■ Objetivo a
Indique, transcrevendo-as por inteiro, todas as linhas dos registos abaixo em que aparece a palavra "size".

■ Texto selecionado
«Como podemos encontrar Deus que vive connosco no meio do "smog" das nossas cidades? Como podemos encontrar-nos com Jesus vivo e operante no hoje das nossas cidades multiculturais?»
Estas foram algumas das inquietações que o papa colocou esta sexta-feira numa das cidades mais icónicas do mundo, Nova Iorque, onde presidiu à missa num dos locais mais emblemáticos da "Big Apple", o Madison Square Garden, numa homilia em que incitou os católicos a irem ao encontro e se misturarem entre os habitantes.
No percurso até à celebração, Francisco foi saudado por dezenas de milhares de pessoas, que o aguardavam ao longo do "Central Park", em Manhattan, antes de chegar ao pavilhão Madison Square Garden, que percorreu duas vezes a bordo de um automóvel elétrico, detendo-se junto a um grupo de crianças doentes.
A homilia de Francisco incidiu sobre os clarões e a escuridão das grandes metrópoles, partindo de um excerto bíblico do profeta Isaías: «O povo que andava nas trevas viu uma grande luz».

■ Dados da tarefa
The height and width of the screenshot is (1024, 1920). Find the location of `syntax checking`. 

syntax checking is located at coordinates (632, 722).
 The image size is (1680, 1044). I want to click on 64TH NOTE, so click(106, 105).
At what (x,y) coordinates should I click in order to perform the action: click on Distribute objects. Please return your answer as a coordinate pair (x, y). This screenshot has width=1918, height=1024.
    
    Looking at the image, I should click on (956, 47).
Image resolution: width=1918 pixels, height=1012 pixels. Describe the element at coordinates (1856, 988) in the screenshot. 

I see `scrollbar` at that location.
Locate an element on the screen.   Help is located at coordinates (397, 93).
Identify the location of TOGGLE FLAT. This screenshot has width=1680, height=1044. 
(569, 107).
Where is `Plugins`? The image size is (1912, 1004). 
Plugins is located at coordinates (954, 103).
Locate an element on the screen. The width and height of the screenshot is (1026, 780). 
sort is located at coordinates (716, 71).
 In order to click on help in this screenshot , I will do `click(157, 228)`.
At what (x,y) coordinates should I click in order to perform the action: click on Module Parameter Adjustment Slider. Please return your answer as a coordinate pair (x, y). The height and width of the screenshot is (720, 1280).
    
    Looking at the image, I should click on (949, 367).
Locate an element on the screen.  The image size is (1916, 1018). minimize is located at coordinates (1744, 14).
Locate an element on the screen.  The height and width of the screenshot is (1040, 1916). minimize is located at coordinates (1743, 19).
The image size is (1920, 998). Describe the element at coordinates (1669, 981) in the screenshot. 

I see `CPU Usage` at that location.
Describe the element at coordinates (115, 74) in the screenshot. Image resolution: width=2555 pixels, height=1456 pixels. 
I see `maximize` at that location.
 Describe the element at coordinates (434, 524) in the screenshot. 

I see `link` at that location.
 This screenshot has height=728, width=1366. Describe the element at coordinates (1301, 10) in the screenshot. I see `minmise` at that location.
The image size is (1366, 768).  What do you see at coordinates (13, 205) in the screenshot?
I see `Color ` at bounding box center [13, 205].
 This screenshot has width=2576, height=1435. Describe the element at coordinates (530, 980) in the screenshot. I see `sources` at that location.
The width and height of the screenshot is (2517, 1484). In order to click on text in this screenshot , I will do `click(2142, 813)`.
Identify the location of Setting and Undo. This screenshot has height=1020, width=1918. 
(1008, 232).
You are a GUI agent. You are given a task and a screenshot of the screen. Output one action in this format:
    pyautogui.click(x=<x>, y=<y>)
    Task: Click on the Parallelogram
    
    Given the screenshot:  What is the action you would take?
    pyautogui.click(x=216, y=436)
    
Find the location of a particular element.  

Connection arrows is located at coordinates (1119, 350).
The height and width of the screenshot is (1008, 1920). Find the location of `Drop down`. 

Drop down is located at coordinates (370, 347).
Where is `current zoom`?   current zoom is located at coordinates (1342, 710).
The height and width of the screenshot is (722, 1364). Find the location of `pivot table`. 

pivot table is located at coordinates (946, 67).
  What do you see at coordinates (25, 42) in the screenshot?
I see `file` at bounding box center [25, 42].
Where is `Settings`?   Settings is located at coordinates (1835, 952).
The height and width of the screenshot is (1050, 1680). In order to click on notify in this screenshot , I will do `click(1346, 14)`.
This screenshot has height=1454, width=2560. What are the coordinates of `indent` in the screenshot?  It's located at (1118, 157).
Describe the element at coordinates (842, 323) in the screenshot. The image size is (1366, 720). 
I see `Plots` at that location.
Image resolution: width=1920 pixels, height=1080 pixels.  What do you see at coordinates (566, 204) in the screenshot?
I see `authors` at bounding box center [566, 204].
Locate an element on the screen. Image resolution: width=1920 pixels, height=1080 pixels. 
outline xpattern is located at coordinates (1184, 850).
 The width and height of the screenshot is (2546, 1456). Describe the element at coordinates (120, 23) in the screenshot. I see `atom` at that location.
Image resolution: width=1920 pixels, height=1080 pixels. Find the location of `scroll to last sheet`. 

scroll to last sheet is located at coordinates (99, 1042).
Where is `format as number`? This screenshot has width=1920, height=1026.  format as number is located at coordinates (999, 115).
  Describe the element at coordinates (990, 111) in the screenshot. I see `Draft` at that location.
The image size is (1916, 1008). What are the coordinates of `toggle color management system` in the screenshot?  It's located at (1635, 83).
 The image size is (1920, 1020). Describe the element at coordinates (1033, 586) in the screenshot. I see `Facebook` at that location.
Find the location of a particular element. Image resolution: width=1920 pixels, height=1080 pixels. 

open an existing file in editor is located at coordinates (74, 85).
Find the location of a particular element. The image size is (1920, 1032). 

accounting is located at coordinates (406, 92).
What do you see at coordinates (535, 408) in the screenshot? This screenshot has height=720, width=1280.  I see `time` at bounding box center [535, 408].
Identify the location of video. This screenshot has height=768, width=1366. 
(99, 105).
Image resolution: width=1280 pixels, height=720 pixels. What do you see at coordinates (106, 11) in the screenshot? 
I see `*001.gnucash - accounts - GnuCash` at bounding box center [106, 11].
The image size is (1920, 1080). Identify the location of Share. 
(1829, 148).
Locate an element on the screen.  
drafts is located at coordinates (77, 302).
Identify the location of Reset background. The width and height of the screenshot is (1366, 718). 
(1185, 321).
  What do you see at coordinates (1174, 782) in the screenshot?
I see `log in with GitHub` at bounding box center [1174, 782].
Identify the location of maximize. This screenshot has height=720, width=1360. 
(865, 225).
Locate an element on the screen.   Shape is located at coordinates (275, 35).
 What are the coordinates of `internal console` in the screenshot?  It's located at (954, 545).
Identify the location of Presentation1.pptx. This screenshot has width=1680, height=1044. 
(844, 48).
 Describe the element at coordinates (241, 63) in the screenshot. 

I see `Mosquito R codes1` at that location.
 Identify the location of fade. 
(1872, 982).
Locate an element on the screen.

■ Objetivo b
Copie na íntegra e sem qualquer alteração o texto acima sobre a missa do papa em Nova Iorque.

■ Resposta completa a
 The image size is (1680, 1044). I want to click on 64TH NOTE, so click(106, 105).
Where is `Plugins`? The image size is (1912, 1004). 
Locate an element on the screen.  The image size is (1916, 1018). minimize is located at coordinates (1744, 14).
The image size is (1920, 998). Describe the element at coordinates (1669, 981) in the screenshot. 
The image size is (1366, 768).  What do you see at coordinates (13, 205) in the screenshot?
Describe the element at coordinates (842, 323) in the screenshot. The image size is (1366, 720). 
The image size is (1916, 1008). What are the coordinates of `toggle color management system` in the screenshot?  It's located at (1635, 83).
 The image size is (1920, 1020). Describe the element at coordinates (1033, 586) in the screenshot. I see `Facebook` at that location.
Find the location of a particular element. The image size is (1920, 1032). 
The image size is (1920, 1080). Identify the location of Share. 

■ Resposta completa b
«Como podemos encontrar Deus que vive connosco no meio do "smog" das nossas cidades? Como podemos encontrar-nos com Jesus vivo e operante no hoje das nossas cidades multiculturais?»
Estas foram algumas das inquietações que o papa colocou esta sexta-feira numa das cidades mais icónicas do mundo, Nova Iorque, onde presidiu à missa num dos locais mais emblemáticos da "Big Apple", o Madison Square Garden, numa homilia em que incitou os católicos a irem ao encontro e se misturarem entre os habitantes.
No percurso até à celebração, Francisco foi saudado por dezenas de milhares de pessoas, que o aguardavam ao longo do "Central Park", em Manhattan, antes de chegar ao pavilhão Madison Square Garden, que percorreu duas vezes a bordo de um automóvel elétrico, detendo-se junto a um grupo de crianças doentes.
A homilia de Francisco incidiu sobre os clarões e a escuridão das grandes metrópoles, partindo de um excerto bíblico do profeta Isaías: «O povo que andava nas trevas viu uma grande luz».